In the hot summer months we would escape the heat of our non air-conditioned bungalows by spreading out picnics in the shade of our backyards. Our husbands formed a gentleman's stock club and on the night of their monthly meeting Else and her children would pass through the gate for "Breakfast for Dinner." It was a monthly tradition where the children delighted in having pancakes, scrambled eggs and juice for dinner. When the children began to talk they would ask for us to open the gate so they could go through. Even our dogs would visit each other at the gate, scratching at it until we would let one of them through.
One day, about four years after moving in, Andy and Else came to ask our opinion about another, larger piece of property, situated with a larger home. Of course my husband was very objective and rational, agreeing with them on the financial benefits of the move. But my heart sank. Their family's success was important to me also, but I did not want them to move away from my family. I knew what we had was special and once gone would never be replaced. I had to tell them, "You should not ask me what I think because all I know is how I feel, and it does not provide sound judgment for you."

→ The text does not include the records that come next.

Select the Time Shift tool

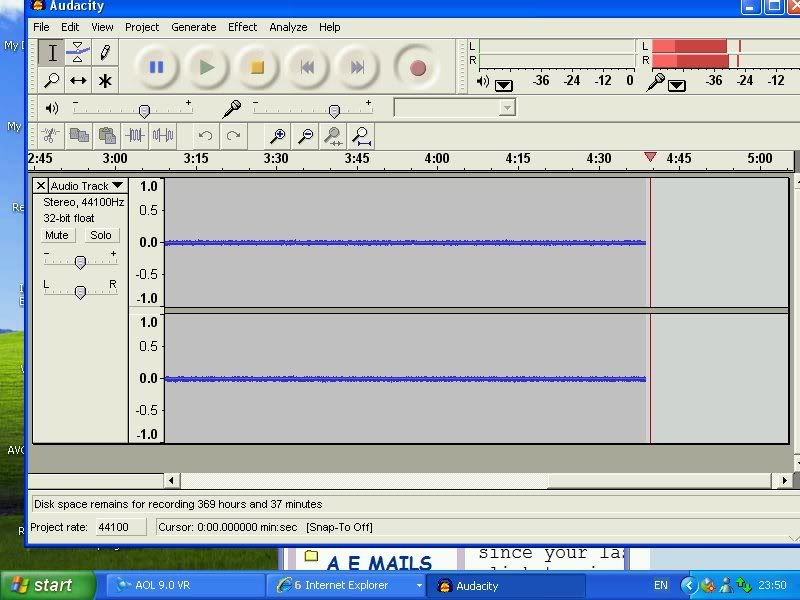tap(78, 80)
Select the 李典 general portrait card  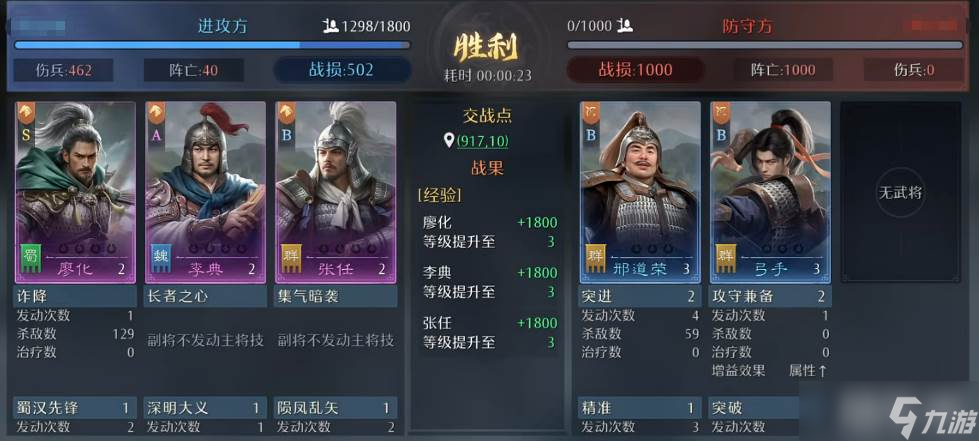(x=205, y=192)
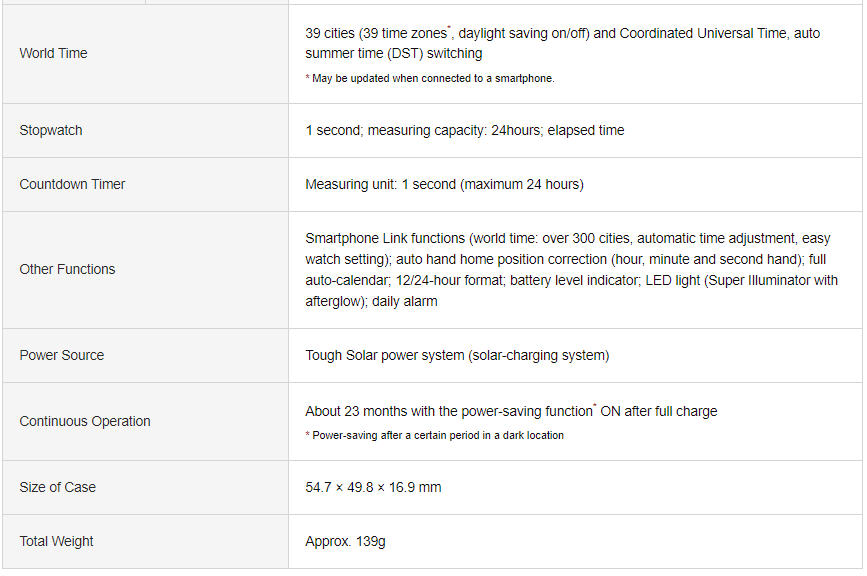Click the Other Functions row label
867x576 pixels.
point(67,269)
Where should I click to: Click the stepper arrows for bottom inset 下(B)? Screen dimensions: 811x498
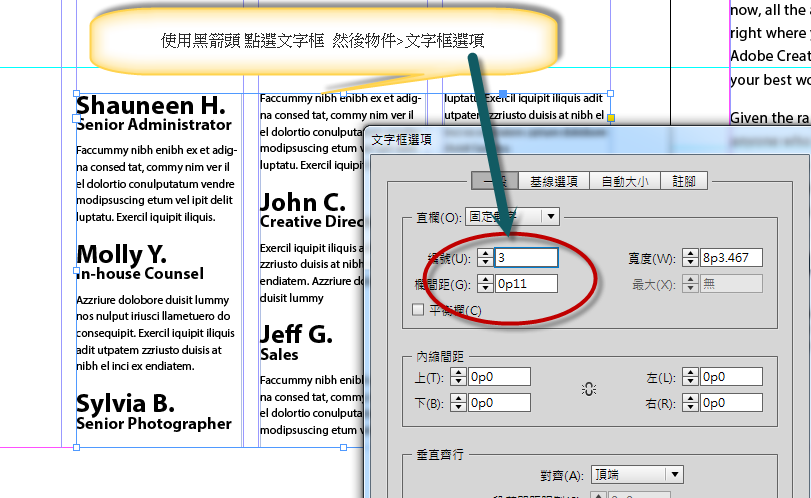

The Sinsigallis bought the other home and it was the right thing for them. Although we kept in touch, we were never as close as when we could pass through the gate at a moment's notice. The new owners moved in and we introduced ourselves, but we rarely saw them. Eventually, after a storm blew the fence over, they replaced it without the gate.
Since then we have replaced our little cottage with a larger home that reflects a stately image of Willow Glen. It is a grander home that accommodates a larger family and boasts a modern kitchen with 10 outlets and copious counter space.
I love my home and the way that it allows me to entertain my friends as an extension of my appreciation and love, but it can never summon the magic of the little cottage. Maybe it was the simpler times, or it could have been the romance of starting a new life, or maybe it was the gate. Yes, I believe it was the gate.